Trump Sanctions ICC Officials Probing Alleged US Wrongdoing in Afghanistan

U.S. President Donald Trump imposed new travel and property sanctions Thursday on International Criminal Court officials, attempting to penalize them for investigating alleged wrongdoing by U.S. military personnel and intelligence operatives fighting against terrorism in Afghanistan over the past 18 years. 
 
Trump declared a national emergency, calling the ICC investigation at The Hague “an unusual and extraordinary threat to the national security and foreign policy of the United States.” 
 
Trump’s order blocks an untold number of unnamed ICC officials from entering the U.S., and it keeps them from carrying out financial and property transactions in the U.S. 
 
Trump and his top aides all emphasized the U.S. is not a party to the Treaty of Rome that created the ICC and would not allow the international body to investigate and prosecute American military and intelligence personnel.  
 
Attorney General William Barr told a news conference at the State Department that the U.S. is “also concerned that foreign powers like Russia are manipulating” the ICC investigation into alleged U.S. wrongdoing to hurt American standing in the world.  

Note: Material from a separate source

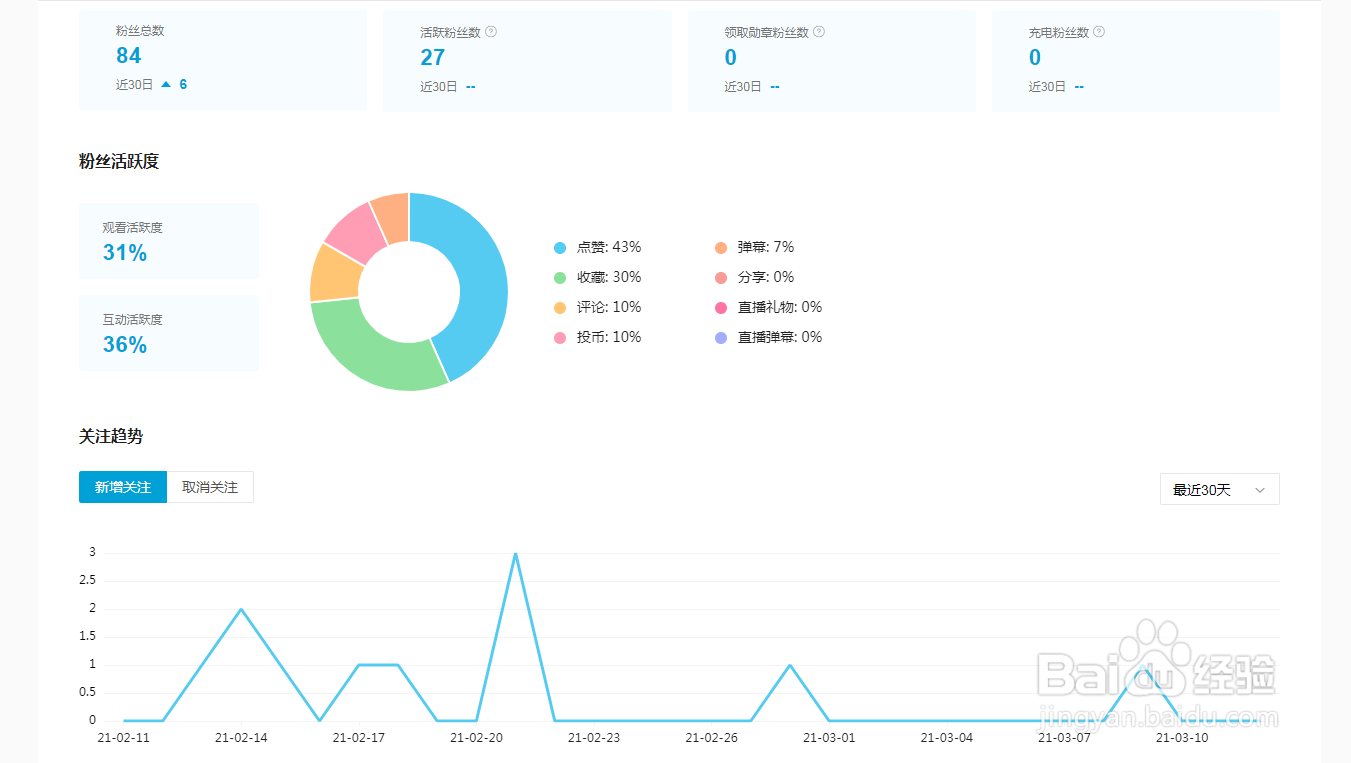Switch to the 新增关注 tab

click(x=123, y=487)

The ICC began its probe into alleged U.S. war crimes and crimes against humanity in 2017 and said last year it had received about 700 complaints from alleged victims. FILE- In this November 7, 2019, image the International Criminal Court, or ICC, is seen in The Hague, Netherlands. 
Trump, in his order, said the ICC had made “illegitimate assertions of jurisdiction over personnel of the United States and certain of its allies,” which he said “threatens to subject current and former United States Government and allied officials to harassment, abuse, and possible arrest.” 
 
He said the U.S. “remains committed to accountability and to the peaceful cultivation of international order,” but that the ICC “must respect the decisions of the United States and other countries not to subject their personnel to the ICC’s jurisdiction, consistent with their respective sovereign prerogatives.” 
 
Secretary of State Mike Pompeo said at the news conference, “We stand for our government. We stand for our citizens.” 
 
He posed a possible scenario resulting from the ICC investigation. 
 
“Imagine an American soldier, sailor, airman, Marine, or an intelligence officer’s on leave with his or her family, maybe on a beach in Europe,” Pompeo said. “And over the course of two decades or more, this soldier honorably defended America in Bahar province and Kandahar taking down terrorists. Then suddenly that vacation turns into a nightmare. The European country’s national police takes that soldier into custody, detaining him or her on politically motivated charges. 
 
“A prison sentence abroad is a distinct possibility, a spouse behind bars for defending freedom, a son or daughter robbed of their mom or dad. All on the initiative of some prosecutor in the Netherlands,” the top U.S. diplomat suggested.  
 
“Making sure this doesn’t happen is the essence of America First foreign policy. Sadly, this isn’t a hypothetical. This nightmare could become reality if the International Criminal Court follows through with its ideological crusade against American service members,” Pompeo said. 
 
Defense Secretary Mark Esper called the ICC probe an “illegitimate investigation” and said the U.S. has never shied from investigating alleged wrongdoing by its military and intelligence personnel. He said 800,000 U.S. personnel had served in the fight against terrorism over the past 19 years, with 2,000 Americans losing their lives. 
 
National Security Adviser Robert O’Brien called the ICC “ineffective and unaccountable. We know there is corruption at the highest levels of the ICC. We will never allow our American soldiers to be subject to it.”